Covid-19 may have circulated around Colorado as early as January, some health officials say

Covid-19 may have circulated around Colorado as early as January, some health officials say

In the middle of January, many members of the Aspen community noticed that some sort of virus was spreading around the valley, causing people to stay home with flu-like symptoms. Now, some believe that this sickness that circulated around Colorado, more than 6 weeks before Governor Polis announced the Stay at Home order, could have been the Covid-19 virus.

According to the Colorado Sun, models from the University of Colorado have led state health officials to believe that the virus started circulating in Colorado before the state even had tests for the virus.
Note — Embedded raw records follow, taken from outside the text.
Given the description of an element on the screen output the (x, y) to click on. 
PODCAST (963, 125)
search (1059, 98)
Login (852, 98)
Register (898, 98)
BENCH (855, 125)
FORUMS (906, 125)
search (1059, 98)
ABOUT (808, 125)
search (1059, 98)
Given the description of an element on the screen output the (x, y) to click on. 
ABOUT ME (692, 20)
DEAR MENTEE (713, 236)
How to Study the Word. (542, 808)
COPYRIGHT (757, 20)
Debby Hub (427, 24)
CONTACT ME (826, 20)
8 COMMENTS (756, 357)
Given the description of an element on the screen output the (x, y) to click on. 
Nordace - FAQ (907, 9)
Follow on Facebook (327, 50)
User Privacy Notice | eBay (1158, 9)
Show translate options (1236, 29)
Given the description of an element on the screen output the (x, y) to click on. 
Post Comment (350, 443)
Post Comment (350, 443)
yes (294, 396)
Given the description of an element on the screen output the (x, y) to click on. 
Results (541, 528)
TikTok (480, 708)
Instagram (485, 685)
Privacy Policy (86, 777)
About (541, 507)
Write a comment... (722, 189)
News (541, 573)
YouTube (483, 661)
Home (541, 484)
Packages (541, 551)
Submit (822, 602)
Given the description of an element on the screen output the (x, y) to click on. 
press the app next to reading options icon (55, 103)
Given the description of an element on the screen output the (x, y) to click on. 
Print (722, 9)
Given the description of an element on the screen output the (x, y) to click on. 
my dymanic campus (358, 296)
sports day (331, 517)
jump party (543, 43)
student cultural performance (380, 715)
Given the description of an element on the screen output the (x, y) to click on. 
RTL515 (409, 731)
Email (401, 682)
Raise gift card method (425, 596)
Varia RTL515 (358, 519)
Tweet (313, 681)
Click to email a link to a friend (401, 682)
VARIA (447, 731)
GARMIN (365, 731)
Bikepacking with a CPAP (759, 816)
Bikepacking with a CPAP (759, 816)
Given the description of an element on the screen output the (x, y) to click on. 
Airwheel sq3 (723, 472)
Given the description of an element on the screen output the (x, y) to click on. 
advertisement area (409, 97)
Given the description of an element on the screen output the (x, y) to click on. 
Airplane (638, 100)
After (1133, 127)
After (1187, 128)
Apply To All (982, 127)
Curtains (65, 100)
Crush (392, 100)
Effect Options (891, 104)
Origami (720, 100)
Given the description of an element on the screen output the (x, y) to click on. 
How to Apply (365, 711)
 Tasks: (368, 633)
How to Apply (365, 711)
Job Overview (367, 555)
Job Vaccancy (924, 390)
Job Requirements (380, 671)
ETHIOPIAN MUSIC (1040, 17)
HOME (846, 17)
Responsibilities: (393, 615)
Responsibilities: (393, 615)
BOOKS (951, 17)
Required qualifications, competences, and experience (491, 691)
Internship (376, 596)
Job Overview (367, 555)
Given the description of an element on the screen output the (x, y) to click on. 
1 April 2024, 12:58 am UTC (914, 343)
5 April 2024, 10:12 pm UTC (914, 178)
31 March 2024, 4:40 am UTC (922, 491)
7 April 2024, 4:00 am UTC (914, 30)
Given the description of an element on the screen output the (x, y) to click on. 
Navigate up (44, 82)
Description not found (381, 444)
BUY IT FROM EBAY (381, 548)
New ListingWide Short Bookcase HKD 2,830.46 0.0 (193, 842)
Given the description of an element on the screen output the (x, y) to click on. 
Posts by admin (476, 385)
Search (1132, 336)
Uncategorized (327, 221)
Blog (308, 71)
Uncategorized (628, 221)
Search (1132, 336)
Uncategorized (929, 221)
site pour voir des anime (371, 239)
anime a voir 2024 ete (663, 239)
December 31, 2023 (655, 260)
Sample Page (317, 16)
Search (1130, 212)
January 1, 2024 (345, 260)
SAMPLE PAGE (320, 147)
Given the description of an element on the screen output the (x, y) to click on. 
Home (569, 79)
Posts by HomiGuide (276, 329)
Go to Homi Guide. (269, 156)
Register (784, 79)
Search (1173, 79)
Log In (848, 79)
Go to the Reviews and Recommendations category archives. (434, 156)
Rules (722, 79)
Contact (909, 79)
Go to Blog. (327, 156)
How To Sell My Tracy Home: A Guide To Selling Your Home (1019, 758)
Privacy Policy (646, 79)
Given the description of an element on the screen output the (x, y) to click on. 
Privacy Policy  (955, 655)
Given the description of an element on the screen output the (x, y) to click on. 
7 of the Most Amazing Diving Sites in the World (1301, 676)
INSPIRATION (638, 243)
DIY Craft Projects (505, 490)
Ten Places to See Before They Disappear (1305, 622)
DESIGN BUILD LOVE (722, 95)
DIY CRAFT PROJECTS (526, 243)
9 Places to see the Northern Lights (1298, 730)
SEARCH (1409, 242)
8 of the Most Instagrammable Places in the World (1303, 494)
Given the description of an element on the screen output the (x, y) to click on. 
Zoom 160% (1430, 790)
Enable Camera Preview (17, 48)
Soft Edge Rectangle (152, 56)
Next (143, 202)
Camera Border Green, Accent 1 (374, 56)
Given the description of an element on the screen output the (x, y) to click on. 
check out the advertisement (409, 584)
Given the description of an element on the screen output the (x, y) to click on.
Although the precise date of when the virus began spreading in Colorado is not confirmed, there is strong evidence to suggest that Covid-19 was introduced before the federal government provided tests to the state, partly because of the high number of out of state visitors coming to Colorado’s mountain towns, as well as people traveling between the mountains and the front range.

Problems with testing caused gaps in data, start date of virus spread is unknown

There were issues with tests provided by the federal government, such as delays from FDA regulations, faulty test kits, and limited capacities that caused delays in test results. Officials cannot be absolutely certain when the very first Covid-19 patient was in Colorado because the new non-faulty test kits were not available until Feb. 27, while the first reported case of novel Coronavirus in the US was in Washington on Jan. 21, so there may have been cases of Covid-19 in January while testing was unavailable.

Only people who had symptoms were tested, and according to researchers at Colorado State University, many people can carry the Coronavirus and test positive even if they show no symptoms. In a test that was conducted by researchers where 1,600 samples were taken from 450 workers even if they did not show symptoms of the virus, more than 100 tests came back positive.

“There was a surprisingly large number of individuals who were infected but had no idea they were infected,” said Greg Ebel, a CSU professor in the Department of Microbiology, Immunology, and Pathology, whose lab ran the tests, in an interview with the Colorado Sun. “There are a lot of people out there who are infected or infectious and don’t know it,” Ebel said.

Since most asymptomatic or presymptomatic individuals have not been tested, the number of people carrying and contributing to the spread of the virus is uncertain. Dr. Robert Redfield, who is the director of the Centers for Disease Control and Prevention, feels that asymptomatic spread could be significant to the spread of the virus.

“The relative contribution of asymptomatic spread to symptomatic spread has not been clearly defined,” Redfield said in an interview with NPR on April 9. “Asymptomatic spread was and is more significant than was appreciated back in January,” Dr. Redfield said.

This uncertainty and the missing parts of the data, such as asymptomatic carriers and people who had the virus before tests were available, could mean that the virus started circulating in the early months of 2020, and it is possible that people who had symptoms of Covid-19 in January before tests were available might have been exposed to the virus. According to The Atlantic, the government may have failed to detect as many as 28,000 Coronavirus infections that occurred in the US before March 1st. However, officials still predict a secondary spike in cases in Colorado in June, and the number of people that may have been exposed to the virus earlier than the tests were available would not be enough cases to change when the curve reaches its peak.

Does this mean more people have immunity to the virus?

Some have speculated that the early spread of the virus would mean that more Americans could have immunity from being exposed to the virus. However, the number of people who were exposed to the virus in January and February was most likely not enough to support this theory. Caitlin Rivers, a Senior Scholar at John Hopkins Center for Health Security, told The Atlantic that there were more than zero, but less than millions of cases in the early months of 2020, so most likely the “herd immunity” that would come from many people having the virus in early months did not happen.

However, it is difficult to track travelers who could have brought the virus into the US in January or February because travel patterns were interrupted by restrictions taken by different countries to stop the spread of the virus, so it is not certain how many people could have carried the virus into the US.

Because it is not certain when the virus started spreading or if it is still spreading, it is best to continue to practice social distancing, so that everyone can stay safe even when there are still many unknown factors of the virus.

“We are social distancing to save lives,” said Dr. Rachel Herlihy, Colorado’s epidemiologist. “If we don’t take this seriously, we will continue to see an increase in cases and a tragic loss of lives.”